* **SOURCE DOCUMENT**:
Another very prominent multiple Funny Car team owner and PRO member I talked to said that if PRO can't negotiate a purse increase, then their only option is to sit out a qualifying session which, in effect, saves each team money equal to the cost of a run. He went on to say that he feels there will be an agreement but, if none is reached he would support the group's decision to sit out one of the two qualifying sessions on either a Friday or Saturday. That way, the teams would save money and the fans still would get to see at least one full qualifying session. He also said that this action (should it become necessary) would send a message to the NHRA that the racers are serious about either getting more money to do what they're doing or saving money.

If NHRA Pro teams do sit out one lap, a good guess would be that they would probably choose a Saturday night qualifying session. When IHRA Top Fuel teams had an issue with the IHRA management team over their purse and other issues a couple of years back that is the action those racers took at one of the IHRA national events. That labor action actually worked.

And let's not forget the success of the 1981 Funny Car boycott in Louisiana that led to a purse increase. That has been the only labor action taken by professional racers in the modern era of drag racing.

* **MATERIAL SUPPLIED**:
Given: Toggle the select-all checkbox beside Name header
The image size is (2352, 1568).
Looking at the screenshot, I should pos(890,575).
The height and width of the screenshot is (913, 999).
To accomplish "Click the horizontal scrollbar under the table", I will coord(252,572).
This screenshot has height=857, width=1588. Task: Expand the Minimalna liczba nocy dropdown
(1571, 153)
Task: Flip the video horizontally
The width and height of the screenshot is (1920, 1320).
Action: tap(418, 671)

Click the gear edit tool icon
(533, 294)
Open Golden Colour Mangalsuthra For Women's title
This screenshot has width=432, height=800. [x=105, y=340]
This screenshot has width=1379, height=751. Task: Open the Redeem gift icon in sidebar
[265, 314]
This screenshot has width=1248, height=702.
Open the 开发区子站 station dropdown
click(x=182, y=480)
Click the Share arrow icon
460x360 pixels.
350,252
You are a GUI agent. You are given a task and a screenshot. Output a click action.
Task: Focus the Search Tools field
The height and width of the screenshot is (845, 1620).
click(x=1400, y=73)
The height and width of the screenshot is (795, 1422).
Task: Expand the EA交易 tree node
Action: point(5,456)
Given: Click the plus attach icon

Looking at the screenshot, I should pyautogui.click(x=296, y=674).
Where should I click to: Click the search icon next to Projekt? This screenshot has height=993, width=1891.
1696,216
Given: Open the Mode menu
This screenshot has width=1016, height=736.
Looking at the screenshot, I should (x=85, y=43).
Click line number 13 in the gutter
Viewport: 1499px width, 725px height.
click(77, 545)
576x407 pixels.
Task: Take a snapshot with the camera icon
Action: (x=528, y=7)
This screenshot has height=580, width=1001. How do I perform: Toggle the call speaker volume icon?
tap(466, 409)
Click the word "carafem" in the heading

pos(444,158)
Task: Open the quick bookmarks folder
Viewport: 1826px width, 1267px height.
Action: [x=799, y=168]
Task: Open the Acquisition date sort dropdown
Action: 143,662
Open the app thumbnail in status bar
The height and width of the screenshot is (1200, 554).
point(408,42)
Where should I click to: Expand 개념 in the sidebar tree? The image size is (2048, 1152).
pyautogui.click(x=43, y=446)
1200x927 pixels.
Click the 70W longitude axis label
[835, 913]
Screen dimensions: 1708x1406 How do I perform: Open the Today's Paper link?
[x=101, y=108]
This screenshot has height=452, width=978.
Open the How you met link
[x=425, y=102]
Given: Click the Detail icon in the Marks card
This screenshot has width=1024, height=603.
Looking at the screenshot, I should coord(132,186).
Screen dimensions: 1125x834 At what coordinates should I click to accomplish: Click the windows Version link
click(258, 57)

* **TO BE DONE**:
(A) In the drag racing purse text, why would the owner sit out only one of the two qualifying sessions on a Friday or Saturday?
(B) In the records, edit the lines from the line with "You are a GUI" to the line with "Action: point(5,456)" by replacing "Search Tools" with "Search Settings". Return only those lines.

* **SOLUTION LIST**:
(A) Sitting out one session would save the teams money, and fans would still get to see at least one full qualifying session.

(B)
You are a GUI agent. You are given a task and a screenshot. Output a click action.
Task: Focus the Search Settings field
The height and width of the screenshot is (845, 1620).
click(x=1400, y=73)
The height and width of the screenshot is (795, 1422).
Task: Expand the EA交易 tree node
Action: point(5,456)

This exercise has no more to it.